Too Many Curbside Dumpsters!!!

  In my area of Columbia Heights, I see contractors use dumpsters as transfer stations for other projects and leave the dumpsters out for months. There needs to be a time limit and a restriction about using the dumpster no parking area for contractor vehicles.



Georgetown seeks ban on curbside dumpsters

By GRAHAM VYSE
Current Staff Writer
October 1, 2014


Georgetown’s advisory neighborhood commissioners voted unanimously Monday night to request that curbside dumpsters be banned — or at least severely restricted — on residential streets in their community.

Commissioner Tom Birch said he and his colleagues still need to take their proposal to D.C. officials, but they said the time had come to prevent dumpsters used during home renovations from taking up so much space in Georgetown.

“We’re all familiar with the use and the proliferation of dumpsters in our neighborhood,” he said. “They’re available for long periods of time. The permits are cheap. They’re easily renewable.” As a result, Birch said, they are taking up an increasing number of parking spaces and jutting out onto narrow residential streets, frustrating residents.

Moreover, most dumpsters may be unnecessary because contractors working on home renovation projects in the area usually have access to waste removal trucks, he said. One resident told Birch her family had renovated four different houses in Georgetown without ever using a dumpster.

As of now, it costs a contractor only $75 for a permit to keep a dumpster on a D.C. street for a month.
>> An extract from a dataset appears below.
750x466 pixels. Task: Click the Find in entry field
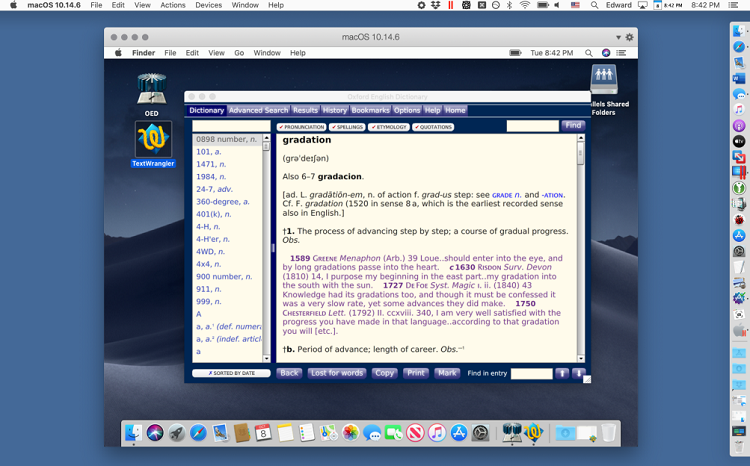pyautogui.click(x=531, y=373)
Birch said the District should consider emulating Old Town Alexandria, where a contractor would have to pay $1,900 to keep a dumpster out for that amount of time.

Commissioner Dennis Quinn said he supported Birch, but he would have “a very keen eye on making sure that policy outcomes are limited to Georgetown.”

Quinn expressed concern about advocating for higher permit fees in other neighborhoods without first consulting community leaders there.

But Birch pushed back, saying “some things will only happen if they’re applied citywide.”

“I would suggest that this problem may be a serious bother to the residents of other neighborhoods across the city,” he said.

Birch also said commissioners would need to be prepared to take on a wide array of dumpster-providing companies in the region that might fight against new regulations.

“I suspect there’s a dumpster lobby out there,” he said with a twinkle in his eye. Concerns about dumpsters in Georgetown have arisen before. Earlier this year, the office of Ward 2 D.C. Council member Jack Evans began working with the community on potential solutions.